Though Connor still didn’t look up, one corner of his mouth jumped unhappily at the final word. Simultaneously, a sliver of red bled into his LED. Both tells were there one moment and gone the next, but Hank caught them. 

Other than the yellow cast his highly advanced mood ring gave his complexion in the already dimming daylight, however, Connor’s face looked perfectly neutral as he levelly responded, “I’m glad you intend to recommit to sobriety, Lieutenant, but you have no reason to apologize to me.”

Hank’s mouth fell open. Of all the things he’d expected to hear from Connor in the wake of last night’s betrayal, this restrained deflection was not it. 

“Of course I owe you an apology, Connor!” he said. “I broke a promise. I was wrong, and I’m sorry.” He studied Connor’s carefully frozen features as he added, “And I know you’re upset right now, but we’ve been over this. It’s ‘Hank.’ Not ‘Lieutenant.’ Just ‘Hank.’”

Not even this reminder elicited a glance from Connor. He did nod, at least, but it was the sort of nod that merely acknowledged that Hank had been heard and understood. It was not an agreement.

Hank wondered just how loudly he’d yelled at Connor last night. He also wondered what, precisely, he’d been yelling. 

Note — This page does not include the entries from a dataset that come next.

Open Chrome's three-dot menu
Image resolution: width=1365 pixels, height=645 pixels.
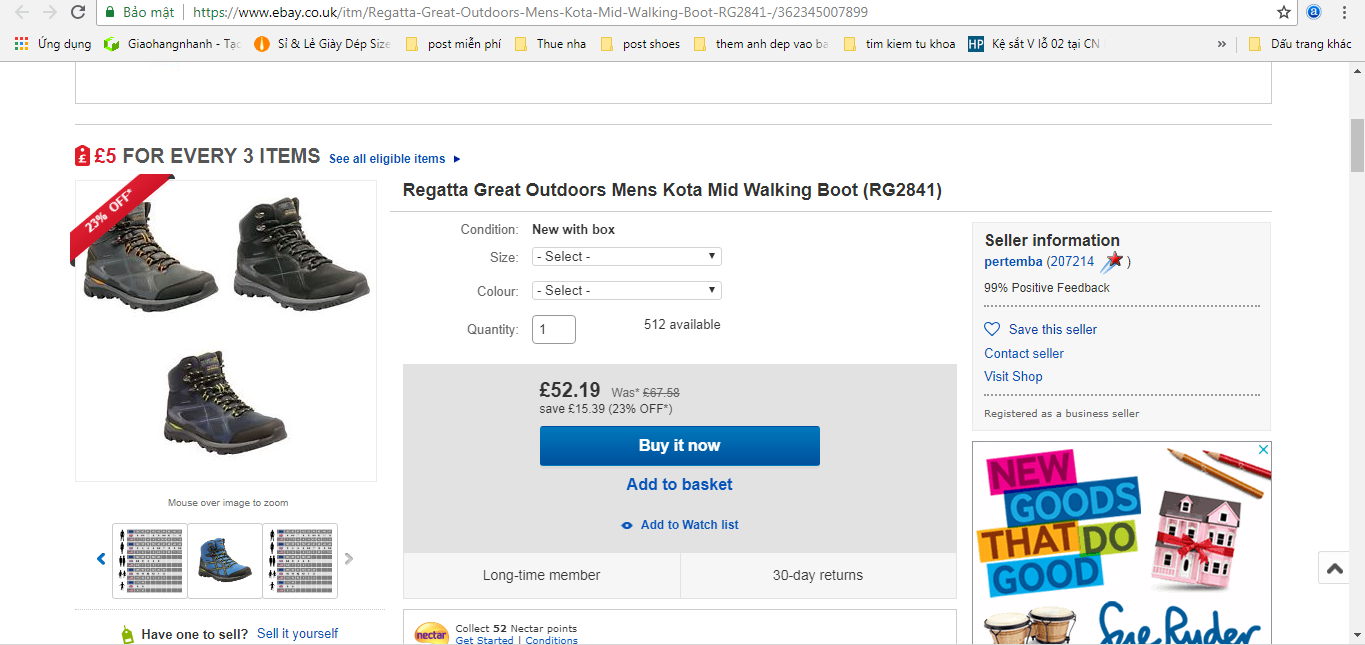pyautogui.click(x=1344, y=12)
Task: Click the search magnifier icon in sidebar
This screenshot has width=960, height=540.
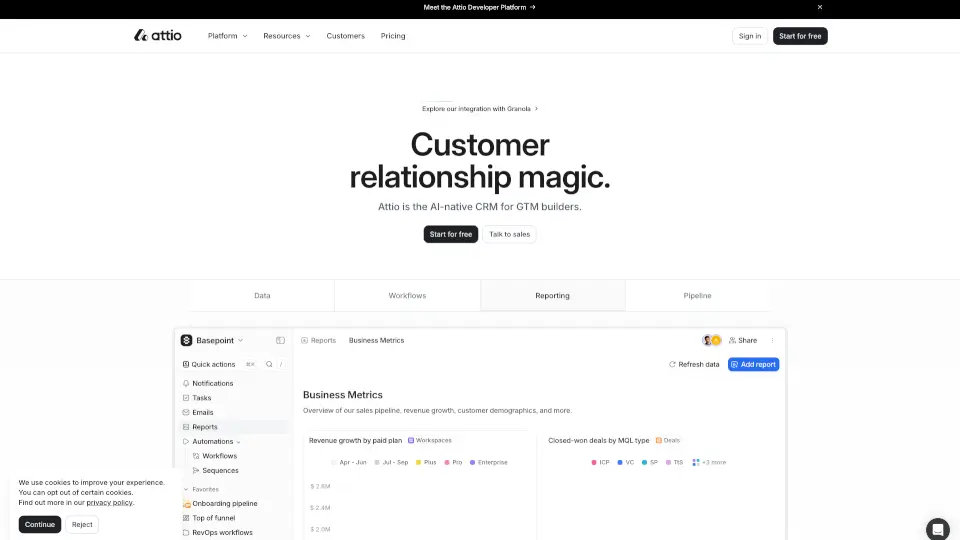Action: pyautogui.click(x=269, y=364)
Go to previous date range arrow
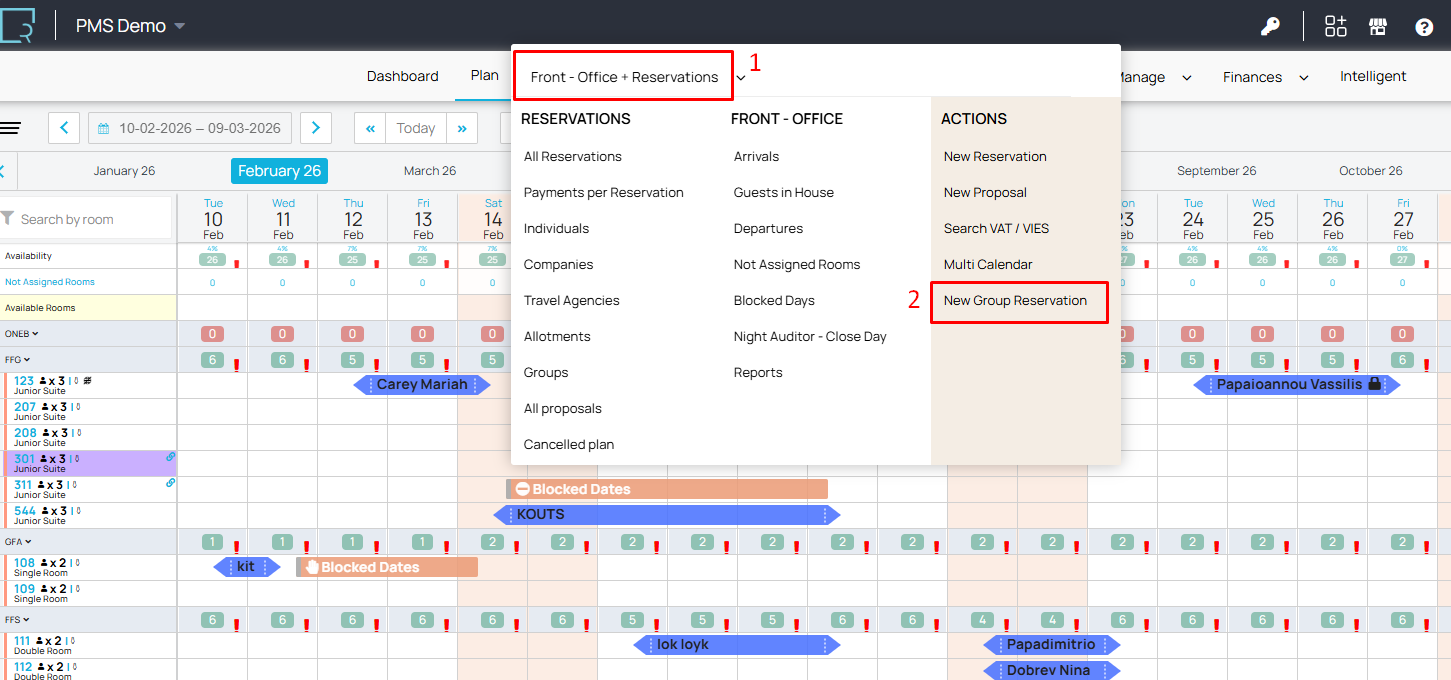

He didn’t want to think it was possible after everything they’d been through together, but Hank couldn’t entirely rule out the prospect that some of his old anti-android rhetoric had crept into his conversation in his drunken state. From what he was seeing, Connor was far more shaken up about the incident than Hank had initially assumed him to be. If Hank had regressed to the point of spouting off some Red-Blooder talking points, that might explain it.

“Look, son—” he started, intending to ask if Hank the Bigot had come out to play last night. Connor, however, cut him off with surprising force.

“Don’t call me that,” he said quickly.

Hank floundered a little at this sudden turn in the conversation. “What?” he asked blankly.

His mind caught up with his mouth a half-second later. “You mean ‘son’?”

“Yes,” Connor said. “Don’t call me that, please.”

This was new. Hank was mystified enough by the unprecedented request that he dropped his previous line of investigation to focus on this latest development.

“All right,” he said cautiously. He looked at Connor with no small concern. “Why?”

Connor’s eyebrows snapped together. Finally, blessedly, he momentarily met Hank’s gaze straight on, startled and probing. He looked away again right after, though. 

Hank watched him attempt to regain control of his countenance, but bewilderment had crept noticeably and apparently irremovably into the otherwise neutral expression. 

He didn’t immediately answer the question. From what Hank was seeing, it was because Connor had been as unprepared for Hank to spring it on him as Hank had been surprised to learn of Connor’s newfound aversion.

Hank, apparently, was expected to instantly understand where the sudden distaste for the word “son” was coming from.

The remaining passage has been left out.